注意到题中是所有牛中最高选择的等级和所有牛中最低等级之差最小

就可以想到枚举区间长度 然后 枚举起点 来进行最大流了


#include <iostream>
#include <algorithm>
#include <cstring>
#include <string>
#include <cstdio>
#include <cmath>
#include <queue>
#include <map>
#include <set>
#define eps 1e-5
#define MAXN 1111
#define MAXM 55555
#define INF 10000007
using namespace std;
struct node
{
    int v;    // vtex
    int c;    // cacity
    int f;   // current f in this arc
    int next, r;
}edge[MAXM];
int dist[MAXN], nm[MAXN], src, des, n;
int head[MAXN], e;
void add(int x, int y, int c)
{
    edge[e].v = y;
    edge[e].c = c;
    edge[e].f = 0;
    edge[e].r = e + 1;
    edge[e].next = head[x];
    head[x] = e++;
    edge[e].v = x;
    edge[e].c = 0;
    edge[e].f = 0;
    edge[e].r = e - 1;
    edge[e].next = head[y];
    head[y] = e++;
}
void rev_BFS()
{
    int Q[MAXN], h = 0, t = 0;
    for(int i = 1; i <= n; ++i)
    {
        dist[i] = MAXN;
        nm[i] = 0;
    }
    Q[t++] = des;
    dist[des] = 0;
    nm[0] = 1;
    while(h != t)
    {
        int v = Q[h++];
        for(int i = head[v]; i != -1; i = edge[i].next)
        {
            if(edge[edge[i].r].c == 0 || dist[edge[i].v] < MAXN)continue;
            dist[edge[i].v] = dist[v] + 1;
            ++nm[dist[edge[i].v]];
            Q[t++] = edge[i].v;
        }
    }
}
void init()
{
    e = 0;
    memset(head, -1, sizeof(head));
}
int maxflow()
{
    rev_BFS();
    int u;
    int total = 0;
    int cur[MAXN], rpath[MAXN];
    for(int i = 1; i <= n; ++i)cur[i] = head[i];
    u = src;
    while(dist[src] < n)
    {
        if(u == des)     // find an augmenting path
        {
            int tf = INF;
            for(int i = src; i != des; i = edge[cur[i]].v)

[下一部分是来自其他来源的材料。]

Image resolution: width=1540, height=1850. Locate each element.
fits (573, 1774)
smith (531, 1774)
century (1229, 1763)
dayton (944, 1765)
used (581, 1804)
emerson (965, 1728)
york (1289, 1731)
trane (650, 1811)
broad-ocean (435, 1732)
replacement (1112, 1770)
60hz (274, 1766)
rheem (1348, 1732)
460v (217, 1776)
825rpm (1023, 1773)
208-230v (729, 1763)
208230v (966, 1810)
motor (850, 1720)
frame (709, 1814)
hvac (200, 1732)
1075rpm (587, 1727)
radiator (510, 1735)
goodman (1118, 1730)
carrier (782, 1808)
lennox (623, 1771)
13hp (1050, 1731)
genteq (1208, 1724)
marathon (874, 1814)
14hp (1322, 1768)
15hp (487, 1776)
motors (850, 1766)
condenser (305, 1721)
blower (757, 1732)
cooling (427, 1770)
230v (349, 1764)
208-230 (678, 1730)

                tf = min(tf, edge[cur[i]].c);
            for(int i = src; i != des; i = edge[cur[i]].v)
            {
                edge[cur[i]].c -= tf;
                edge[edge[cur[i]].r].c += tf;
                edge[cur[i]].f += tf;
                edge[edge[cur[i]].r].f -= tf;
            }
            total += tf;
            u = src;
        }
        int i;
        for(i = cur[u]; i != -1; i = edge[i].next)
            if(edge[i].c > 0 && dist[u] == dist[edge[i].v] + 1)break;
        if(i != -1)     // find an admissible arc, then Advance
        {
            cur[u] = i;
            rpath[edge[i].v] = edge[i].r;
            u = edge[i].v;
        }
        else        // no admissible arc, then relabel this vtex
        {
            if(0 == (--nm[dist[u]]))break;    // GAP cut, Important!

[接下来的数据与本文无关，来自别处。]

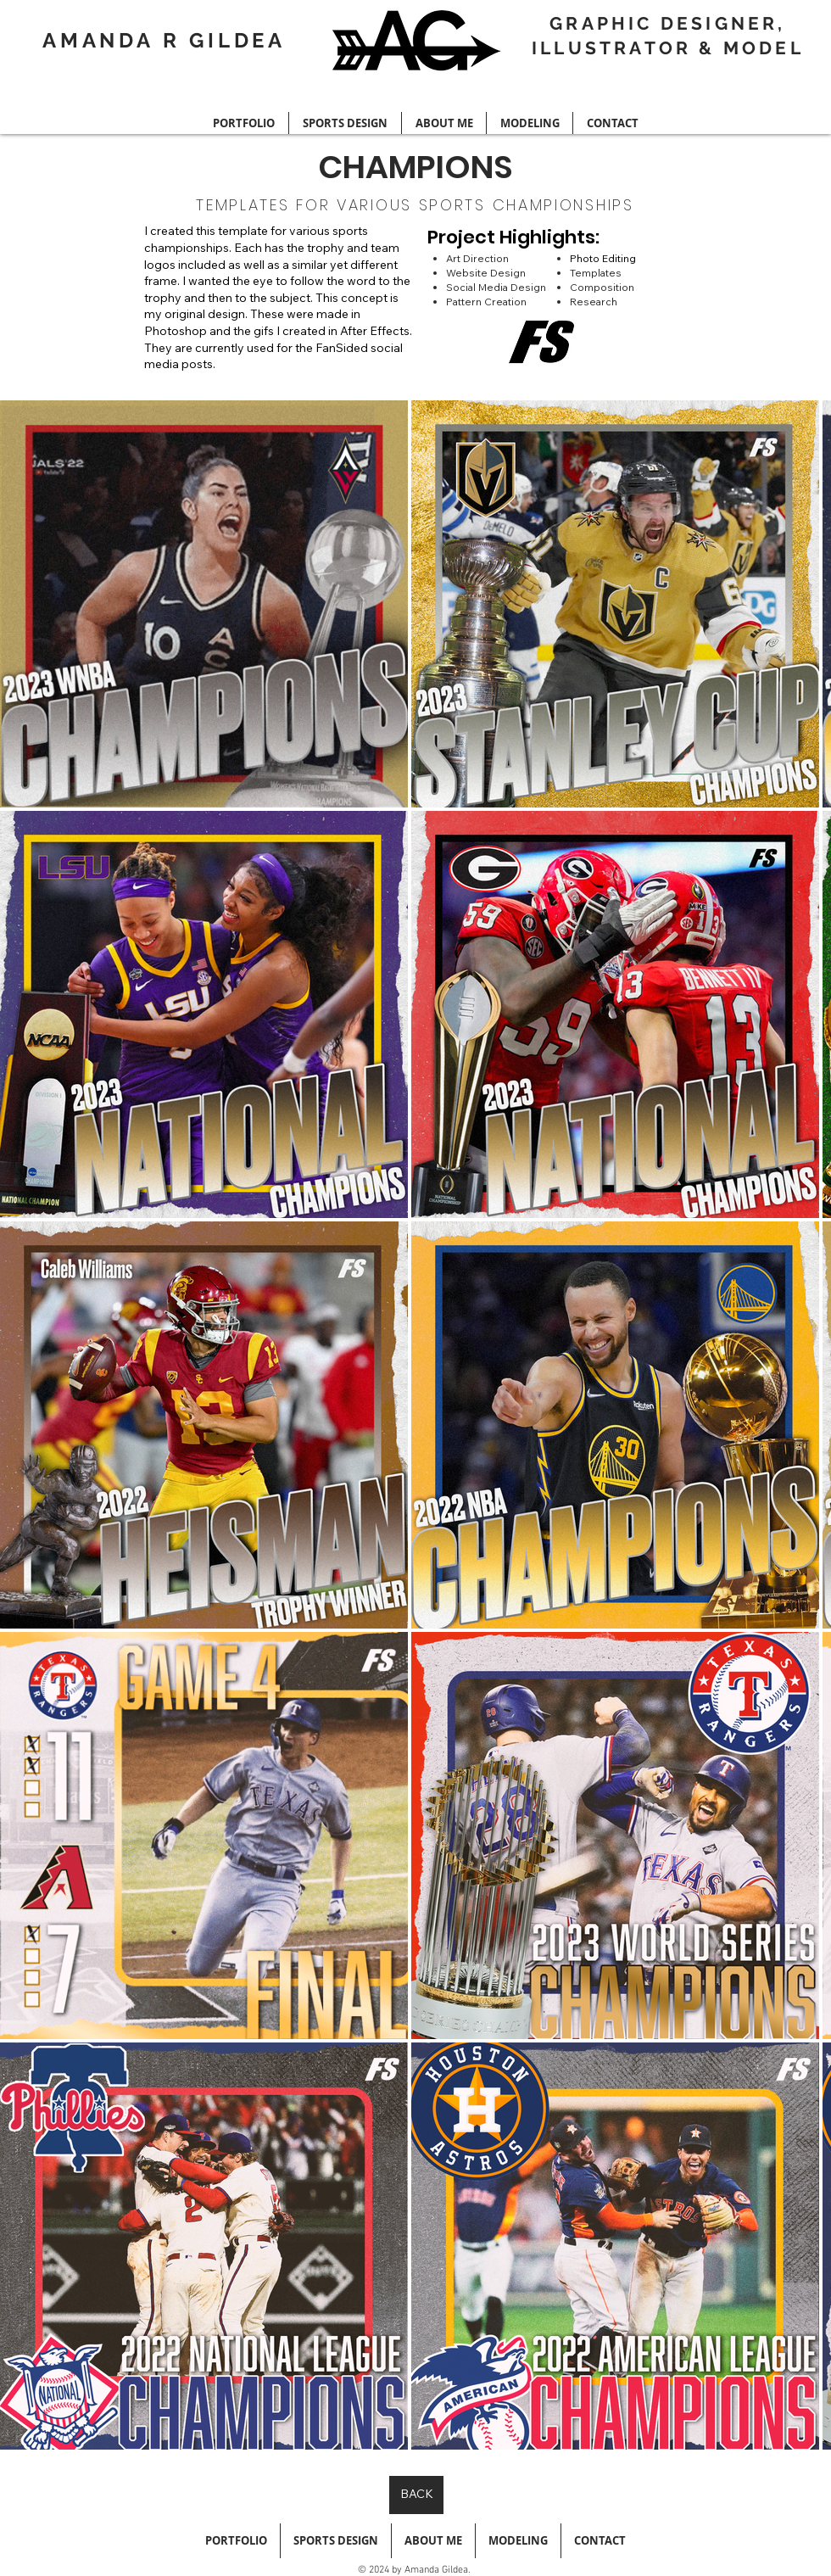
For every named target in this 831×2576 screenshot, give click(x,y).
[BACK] (416, 2495)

            cur[u] = head[u];
            int mindist = n;
            for(int j = head[u]; j != -1; j = edge[j].next)
                if(edge[j].c > 0)mindist = min(mindist, dist[edge[j].v]);
            dist[u] = mindist + 1;
            ++nm[dist[u]];
            if(u != src)
                u = edge[rpath[u]].v;    // Backtrack
        }
    }
    return total;
}
int nt, b;
int val[MAXN][33];
int cc[33];
bool solve(int mid)
{
    src = nt + b + 1;
    des = nt + b + 2;
    n = des;
    for(int k = 1; k <= b - mid + 1; k++)
    {
        init();
        for(int i = 1; i <= nt; i++) add(src, i, 1);
        for(int i = 1; i <= b; i++) add(nt + i, des, cc[i]);
        for(int i = 1; i <= nt; i++)
            for(int j = k; j < k + mid; j++)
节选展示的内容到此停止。